» Page excerpt:
Before buying my '08 Tundra, I had a 2000 4.7L V8 4x Tundra. I was the second owner, had it for nearly five years, and loved it. If I'm not mistaken, the towing capacity was 7,100 lbs. I added headers, aftermarket exhaust, and a cold air intake to take the horsepower from 245 to about 265. I used it to pull my '05 Starcraft 195CK hybrid and then the '08 Rockwood 23SS I got to replace the Starcraft. The Starcraft weighed about 4000 lbs loaded and I always felt like my truck did just fine. The Rockwood weighed closer to about 5,500 lbs and I felt like my truck was just adequate. I wouldn't have wanted to do much long distance towing with anything heavier as there were a few 2nd gear pulls on the hills around east Tennessee. The rule of thumb is to never tow more than 80% of your trucks towing capacity and it looks like the 280 would be well over that figure. The 230 would be right at that number, but that's before adding the Burgman and gear. It could be done, but your truck will labor. One important thing to remember: NEVER tow anything with that truck without activating the "tow / haul" mode. The owners manual plainly states this and there have been a number of unhappy Tundra owners who did not follow the recommendation. 4th gear can not handle heavy loads (it's deactivated in "tow / haul) and you will have tranny problems if you do any serious towing in regular mode. I got a lot of valuable info regarding towing and performance upgrades from tundrasolutions.com


----------



## scout (Jul 10, 2010)

» Requirement: Check each statement against the towing post and answer yes or no, quoting the exact words of the post that settle it. 1. The writer's modifications raised the 2000 Tundra's horsepower from 245 to about 265. 2. The Rockwood weighed about 4000 lbs loaded. 3. The rule of thumb is never to tow more than 80% of a truck's towing capacity.

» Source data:
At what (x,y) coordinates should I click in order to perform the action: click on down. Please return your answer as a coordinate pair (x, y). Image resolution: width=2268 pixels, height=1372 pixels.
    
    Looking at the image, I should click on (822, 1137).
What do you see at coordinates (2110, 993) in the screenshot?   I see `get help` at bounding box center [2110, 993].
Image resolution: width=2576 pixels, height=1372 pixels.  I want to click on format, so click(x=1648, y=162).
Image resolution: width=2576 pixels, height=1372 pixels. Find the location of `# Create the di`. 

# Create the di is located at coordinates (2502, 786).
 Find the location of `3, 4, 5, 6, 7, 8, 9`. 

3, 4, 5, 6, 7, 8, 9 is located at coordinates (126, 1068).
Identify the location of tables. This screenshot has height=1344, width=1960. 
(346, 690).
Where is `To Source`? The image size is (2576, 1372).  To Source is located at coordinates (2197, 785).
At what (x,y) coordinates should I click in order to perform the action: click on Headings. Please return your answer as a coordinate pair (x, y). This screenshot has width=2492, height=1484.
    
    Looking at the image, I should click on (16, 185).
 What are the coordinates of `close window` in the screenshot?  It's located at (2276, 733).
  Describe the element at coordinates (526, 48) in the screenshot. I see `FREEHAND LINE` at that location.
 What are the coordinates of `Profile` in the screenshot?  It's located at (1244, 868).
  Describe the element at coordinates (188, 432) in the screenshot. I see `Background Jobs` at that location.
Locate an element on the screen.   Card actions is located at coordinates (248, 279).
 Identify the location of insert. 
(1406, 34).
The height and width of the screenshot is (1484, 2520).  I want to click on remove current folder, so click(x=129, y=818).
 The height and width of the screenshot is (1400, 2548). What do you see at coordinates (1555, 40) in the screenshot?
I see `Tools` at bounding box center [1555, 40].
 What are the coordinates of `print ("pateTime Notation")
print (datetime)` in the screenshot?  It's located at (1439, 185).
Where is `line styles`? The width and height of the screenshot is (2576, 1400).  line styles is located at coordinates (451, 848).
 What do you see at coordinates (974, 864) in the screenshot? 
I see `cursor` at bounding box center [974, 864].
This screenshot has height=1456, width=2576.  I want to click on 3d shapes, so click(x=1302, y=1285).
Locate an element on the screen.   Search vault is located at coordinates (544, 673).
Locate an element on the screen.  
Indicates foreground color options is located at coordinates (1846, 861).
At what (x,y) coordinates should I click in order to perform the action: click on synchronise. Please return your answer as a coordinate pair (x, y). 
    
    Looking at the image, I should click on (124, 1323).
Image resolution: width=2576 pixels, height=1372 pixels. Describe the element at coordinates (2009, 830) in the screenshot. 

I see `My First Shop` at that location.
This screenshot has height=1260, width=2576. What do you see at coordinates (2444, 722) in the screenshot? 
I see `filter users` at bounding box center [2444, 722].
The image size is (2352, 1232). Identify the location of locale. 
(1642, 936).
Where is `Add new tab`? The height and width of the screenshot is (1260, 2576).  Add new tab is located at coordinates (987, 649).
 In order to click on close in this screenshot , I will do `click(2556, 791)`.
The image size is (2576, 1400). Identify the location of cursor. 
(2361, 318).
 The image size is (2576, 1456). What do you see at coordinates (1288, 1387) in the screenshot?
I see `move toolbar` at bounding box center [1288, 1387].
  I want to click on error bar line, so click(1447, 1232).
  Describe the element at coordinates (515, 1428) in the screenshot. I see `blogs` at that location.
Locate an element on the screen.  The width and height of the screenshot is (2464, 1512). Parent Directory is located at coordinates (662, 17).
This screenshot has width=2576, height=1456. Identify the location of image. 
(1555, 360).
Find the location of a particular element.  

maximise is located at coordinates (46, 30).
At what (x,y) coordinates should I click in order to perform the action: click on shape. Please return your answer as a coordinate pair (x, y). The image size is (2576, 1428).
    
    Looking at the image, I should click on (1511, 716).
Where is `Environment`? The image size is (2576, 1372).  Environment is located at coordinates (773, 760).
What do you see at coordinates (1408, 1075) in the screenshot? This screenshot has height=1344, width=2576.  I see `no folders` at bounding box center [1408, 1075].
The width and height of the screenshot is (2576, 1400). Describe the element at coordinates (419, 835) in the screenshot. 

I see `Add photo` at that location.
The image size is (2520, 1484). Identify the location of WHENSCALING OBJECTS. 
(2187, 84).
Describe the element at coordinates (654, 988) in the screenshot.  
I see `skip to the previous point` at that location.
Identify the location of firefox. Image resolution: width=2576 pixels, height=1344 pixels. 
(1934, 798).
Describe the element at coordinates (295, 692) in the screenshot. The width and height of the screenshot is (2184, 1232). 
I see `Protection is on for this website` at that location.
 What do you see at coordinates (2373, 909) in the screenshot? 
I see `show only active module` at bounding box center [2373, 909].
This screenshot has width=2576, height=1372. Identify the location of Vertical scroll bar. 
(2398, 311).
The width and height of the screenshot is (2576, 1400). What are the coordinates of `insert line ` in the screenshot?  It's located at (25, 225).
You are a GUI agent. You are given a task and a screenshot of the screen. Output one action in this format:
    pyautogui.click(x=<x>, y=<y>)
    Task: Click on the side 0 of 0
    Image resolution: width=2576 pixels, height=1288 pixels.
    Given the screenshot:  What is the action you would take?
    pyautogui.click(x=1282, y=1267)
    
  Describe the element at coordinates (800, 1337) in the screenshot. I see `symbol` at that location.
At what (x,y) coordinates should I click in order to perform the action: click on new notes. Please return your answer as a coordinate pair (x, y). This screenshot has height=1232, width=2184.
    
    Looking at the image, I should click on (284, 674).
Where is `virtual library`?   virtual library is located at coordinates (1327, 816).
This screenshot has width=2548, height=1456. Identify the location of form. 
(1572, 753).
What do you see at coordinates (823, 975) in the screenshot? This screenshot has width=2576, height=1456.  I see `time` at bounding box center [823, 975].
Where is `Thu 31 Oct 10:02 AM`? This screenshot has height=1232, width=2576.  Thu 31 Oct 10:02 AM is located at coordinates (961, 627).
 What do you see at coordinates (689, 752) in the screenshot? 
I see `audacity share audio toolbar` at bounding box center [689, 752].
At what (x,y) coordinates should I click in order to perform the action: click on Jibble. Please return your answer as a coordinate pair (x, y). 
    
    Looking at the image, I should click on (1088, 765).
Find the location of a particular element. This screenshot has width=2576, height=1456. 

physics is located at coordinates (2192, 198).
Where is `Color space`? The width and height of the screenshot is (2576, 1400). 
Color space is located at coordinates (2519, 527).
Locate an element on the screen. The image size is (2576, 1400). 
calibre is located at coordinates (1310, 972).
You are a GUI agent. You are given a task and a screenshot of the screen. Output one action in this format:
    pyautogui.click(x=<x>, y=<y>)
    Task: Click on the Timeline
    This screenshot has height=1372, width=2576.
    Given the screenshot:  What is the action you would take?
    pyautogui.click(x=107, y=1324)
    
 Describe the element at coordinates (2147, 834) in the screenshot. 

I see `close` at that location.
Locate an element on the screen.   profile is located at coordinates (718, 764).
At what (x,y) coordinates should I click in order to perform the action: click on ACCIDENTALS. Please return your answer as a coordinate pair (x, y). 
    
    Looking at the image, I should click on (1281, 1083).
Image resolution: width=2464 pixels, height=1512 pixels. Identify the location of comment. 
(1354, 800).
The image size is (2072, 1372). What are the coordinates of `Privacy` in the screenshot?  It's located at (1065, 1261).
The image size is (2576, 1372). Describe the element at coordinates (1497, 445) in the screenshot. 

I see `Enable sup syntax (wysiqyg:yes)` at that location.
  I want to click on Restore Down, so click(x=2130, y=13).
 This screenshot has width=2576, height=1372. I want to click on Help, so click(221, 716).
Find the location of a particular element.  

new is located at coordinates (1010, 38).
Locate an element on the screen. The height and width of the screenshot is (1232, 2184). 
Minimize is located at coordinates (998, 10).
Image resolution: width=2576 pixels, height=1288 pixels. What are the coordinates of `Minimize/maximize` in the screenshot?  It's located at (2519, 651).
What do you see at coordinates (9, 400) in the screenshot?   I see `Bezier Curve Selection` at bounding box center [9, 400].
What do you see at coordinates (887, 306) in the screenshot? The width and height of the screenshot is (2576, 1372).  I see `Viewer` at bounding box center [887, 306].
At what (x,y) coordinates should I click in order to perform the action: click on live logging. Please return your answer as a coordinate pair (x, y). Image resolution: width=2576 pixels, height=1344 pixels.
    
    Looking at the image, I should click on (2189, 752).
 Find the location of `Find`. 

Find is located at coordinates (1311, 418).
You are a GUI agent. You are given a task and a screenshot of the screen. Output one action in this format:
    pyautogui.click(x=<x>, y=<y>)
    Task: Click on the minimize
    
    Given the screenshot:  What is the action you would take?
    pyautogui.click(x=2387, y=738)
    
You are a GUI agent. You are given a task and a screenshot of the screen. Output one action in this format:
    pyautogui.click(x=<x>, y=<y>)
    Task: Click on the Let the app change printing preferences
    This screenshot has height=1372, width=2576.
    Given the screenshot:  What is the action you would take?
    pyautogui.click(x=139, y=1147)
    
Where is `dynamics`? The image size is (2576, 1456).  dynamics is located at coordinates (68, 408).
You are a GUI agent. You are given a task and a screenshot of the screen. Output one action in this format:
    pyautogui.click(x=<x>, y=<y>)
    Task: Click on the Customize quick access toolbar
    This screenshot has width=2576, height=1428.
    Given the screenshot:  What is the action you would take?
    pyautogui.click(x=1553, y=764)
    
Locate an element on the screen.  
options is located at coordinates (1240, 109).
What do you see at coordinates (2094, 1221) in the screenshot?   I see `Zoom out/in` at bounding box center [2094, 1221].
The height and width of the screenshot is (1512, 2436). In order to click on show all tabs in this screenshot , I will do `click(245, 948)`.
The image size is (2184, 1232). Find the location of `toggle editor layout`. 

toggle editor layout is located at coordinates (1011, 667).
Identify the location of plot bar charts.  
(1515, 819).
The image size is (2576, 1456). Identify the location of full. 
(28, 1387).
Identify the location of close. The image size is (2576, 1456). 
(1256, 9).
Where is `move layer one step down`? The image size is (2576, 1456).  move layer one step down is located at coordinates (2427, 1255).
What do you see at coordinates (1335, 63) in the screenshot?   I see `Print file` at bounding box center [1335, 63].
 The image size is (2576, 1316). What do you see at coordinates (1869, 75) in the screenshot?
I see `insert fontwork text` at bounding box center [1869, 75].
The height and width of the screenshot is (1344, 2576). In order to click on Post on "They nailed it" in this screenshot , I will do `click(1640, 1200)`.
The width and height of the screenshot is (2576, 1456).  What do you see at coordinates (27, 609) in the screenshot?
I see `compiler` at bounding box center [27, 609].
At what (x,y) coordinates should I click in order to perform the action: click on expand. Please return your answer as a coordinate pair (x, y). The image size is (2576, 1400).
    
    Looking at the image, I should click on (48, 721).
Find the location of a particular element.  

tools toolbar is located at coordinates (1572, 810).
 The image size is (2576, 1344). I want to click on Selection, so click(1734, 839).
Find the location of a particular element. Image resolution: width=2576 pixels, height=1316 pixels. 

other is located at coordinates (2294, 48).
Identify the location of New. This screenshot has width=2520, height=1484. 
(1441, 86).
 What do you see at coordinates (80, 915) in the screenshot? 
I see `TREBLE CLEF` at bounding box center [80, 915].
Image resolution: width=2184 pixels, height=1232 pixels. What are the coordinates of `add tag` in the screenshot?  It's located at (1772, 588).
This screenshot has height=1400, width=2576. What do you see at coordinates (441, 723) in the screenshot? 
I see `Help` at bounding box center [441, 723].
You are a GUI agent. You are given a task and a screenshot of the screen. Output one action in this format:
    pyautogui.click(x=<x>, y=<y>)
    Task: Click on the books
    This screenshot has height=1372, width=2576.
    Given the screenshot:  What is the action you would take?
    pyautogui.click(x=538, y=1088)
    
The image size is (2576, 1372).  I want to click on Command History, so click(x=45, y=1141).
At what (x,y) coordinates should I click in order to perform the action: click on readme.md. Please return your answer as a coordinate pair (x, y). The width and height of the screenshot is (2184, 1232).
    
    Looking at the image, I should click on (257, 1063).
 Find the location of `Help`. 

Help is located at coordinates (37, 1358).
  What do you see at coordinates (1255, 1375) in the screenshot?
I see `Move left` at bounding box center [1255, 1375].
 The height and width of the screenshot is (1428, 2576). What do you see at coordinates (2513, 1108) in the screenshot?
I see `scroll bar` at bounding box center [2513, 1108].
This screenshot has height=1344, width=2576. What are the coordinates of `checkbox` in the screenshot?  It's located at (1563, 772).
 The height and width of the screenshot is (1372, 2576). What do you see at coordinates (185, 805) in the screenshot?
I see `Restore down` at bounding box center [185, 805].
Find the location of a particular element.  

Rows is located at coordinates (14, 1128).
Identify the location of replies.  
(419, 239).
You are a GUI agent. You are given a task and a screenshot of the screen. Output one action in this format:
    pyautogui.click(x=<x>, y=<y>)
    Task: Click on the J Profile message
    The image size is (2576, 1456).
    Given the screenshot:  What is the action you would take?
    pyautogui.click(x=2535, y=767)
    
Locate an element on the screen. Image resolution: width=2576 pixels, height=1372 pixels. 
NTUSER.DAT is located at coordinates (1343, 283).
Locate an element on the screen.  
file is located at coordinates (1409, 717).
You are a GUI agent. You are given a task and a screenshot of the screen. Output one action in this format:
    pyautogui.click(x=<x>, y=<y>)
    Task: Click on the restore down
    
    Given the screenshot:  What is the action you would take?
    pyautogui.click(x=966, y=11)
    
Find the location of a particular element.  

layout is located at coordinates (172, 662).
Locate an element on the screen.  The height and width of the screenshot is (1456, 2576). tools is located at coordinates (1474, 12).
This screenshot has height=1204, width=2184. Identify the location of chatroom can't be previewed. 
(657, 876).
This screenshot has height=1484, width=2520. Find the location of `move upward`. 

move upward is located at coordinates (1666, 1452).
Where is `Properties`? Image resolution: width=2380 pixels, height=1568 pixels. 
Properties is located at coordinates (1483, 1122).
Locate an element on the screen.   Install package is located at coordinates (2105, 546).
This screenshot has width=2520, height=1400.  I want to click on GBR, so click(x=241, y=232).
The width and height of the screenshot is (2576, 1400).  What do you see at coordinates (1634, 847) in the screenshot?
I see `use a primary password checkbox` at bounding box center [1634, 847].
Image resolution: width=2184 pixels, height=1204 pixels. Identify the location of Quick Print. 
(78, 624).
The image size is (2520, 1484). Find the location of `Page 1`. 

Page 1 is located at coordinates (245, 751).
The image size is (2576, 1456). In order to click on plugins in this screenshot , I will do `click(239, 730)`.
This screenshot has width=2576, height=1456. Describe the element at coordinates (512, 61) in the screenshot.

» Task response:
1. Yes: "to take the horsepower from 245 to about 265"
2. No: "The Rockwood weighed closer to about 5,500 lbs"
3. Yes: "The rule of thumb is to never tow more than 80% of your trucks towing capacity"